My wife and I were happy for twenty years. Then we met.
Why didn't the man report his stolen credit card? The thief was spending less then his wife.
Only a widow can say exactly where her husband is.
Son: Is it true? Dad, I heard that in India, a man doesn't know his wife until he marries. Father: That happens everywhere, son, everywhere!
A husband and wife were in bed watching tv. The husband had the remote in hand switching back and forth between the porn and fishing channels. The wife got angry and grabbed the remote and kept it on the porn channel and said to hubby. "Leave it on the porn channel you already know how to fish!"
An old lady gets caught shoplifting. On court day the lady and her husband who goes with her stands before the judge and he says to her, "Why did you shoplift?" And she says "I was hungry." The judge says "What did you take?" She replies, "A can of peaches." So the judge trying to figure out how to punish her says, "How many peaches where in the can?" The lady says "6" so the judge says ok then 1 day per peach in jail that will be 6 days time served. The judge says would anyone like to say anything and her husband says your honour, "She stole a can of peas too."
I was standing in front of the bathroom mirror one evening admiring my reflection, when I posed this question to my wife of 30 years: “Will you still love me when I’m old, fat, and balding?”
She answered, “I do.”
An old man went to the Doctor complaining that his wife could barely hear. The Doctor suggested a test to find out the extent of the problem. “Stand far behind her and ask her a question, and then slowly move up and see how far away you are when she first responds.” The old man excited to finally be working on a solution for the problem, runs home and sees his wife preparing supper. ” Honey” the man asks standing around 20 feet away “whats for supper?” After receiving no response he tried it again 15 feet away, and again no response. Then again at 10 feet away and again no response. Finally he was 5 feet away “honey whats for supper?”
She replies “For the fourth time it’s lasagne!”

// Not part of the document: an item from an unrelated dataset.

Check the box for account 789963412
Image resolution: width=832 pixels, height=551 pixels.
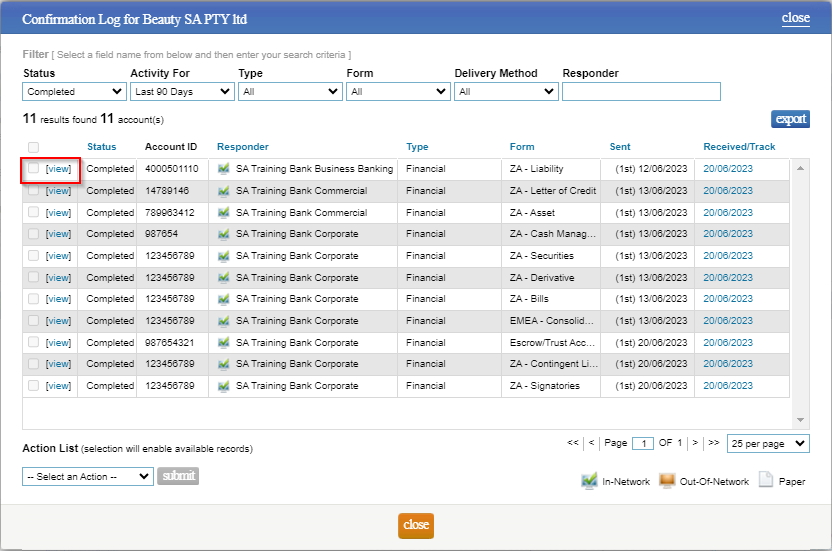coord(34,213)
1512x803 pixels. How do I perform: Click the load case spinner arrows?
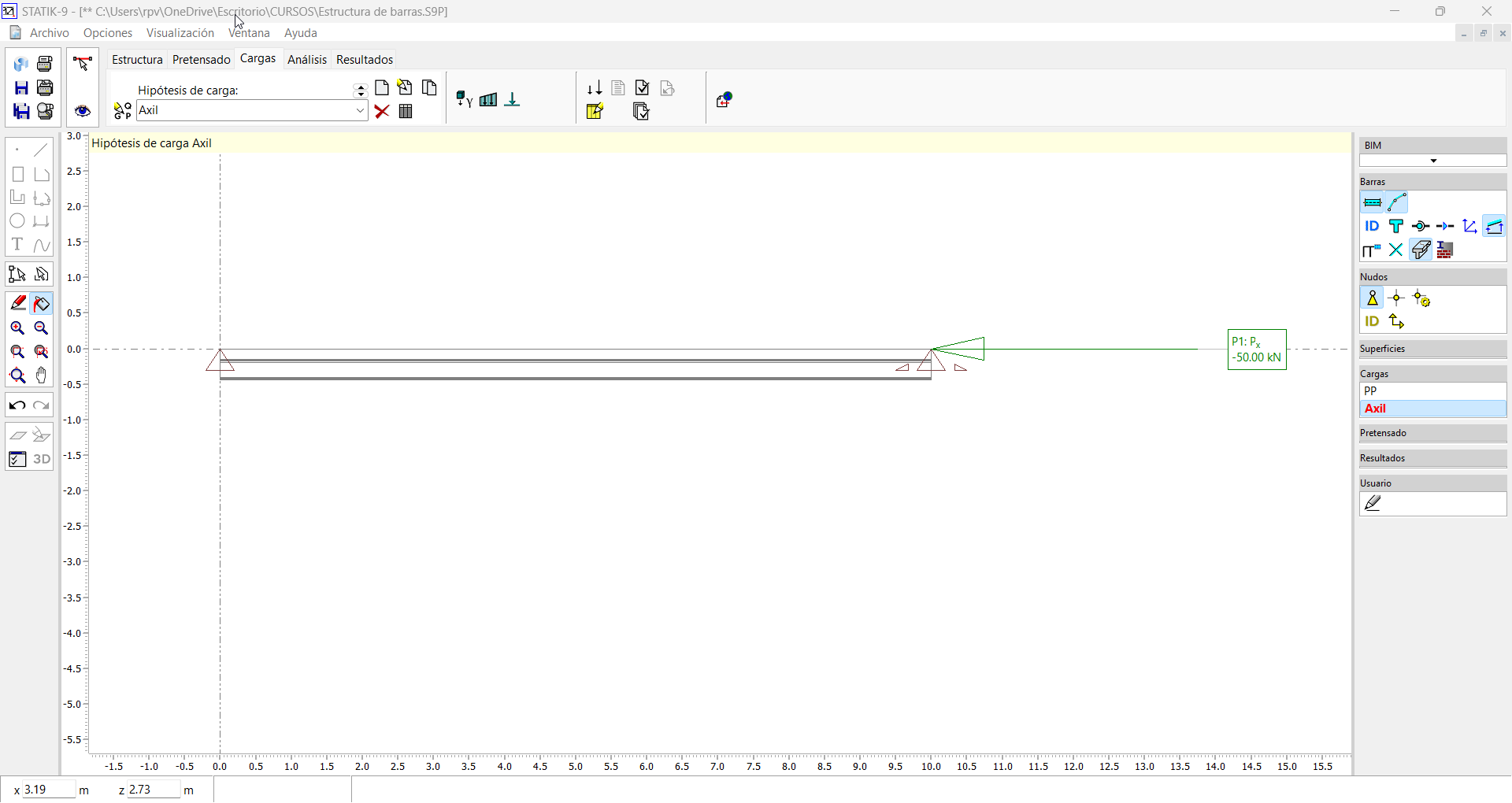pos(361,91)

A man died and went up to heaven. Upon arriving he noticed two signs One said “Men Who Are Bossed By Their wives,” the other one said “Men Not Bossed By Their Wives.” After closer inspection he noticed that while next to the first sign was a big line, by the second sign there was just one man. After getting even closer he realised it was his friend Harry. “Hey Harry” the man questioned “what in the world are you doing here? Your wife bosses you around more then anybody.” “I don’t know” Harry replied “my wife told me to stand here.”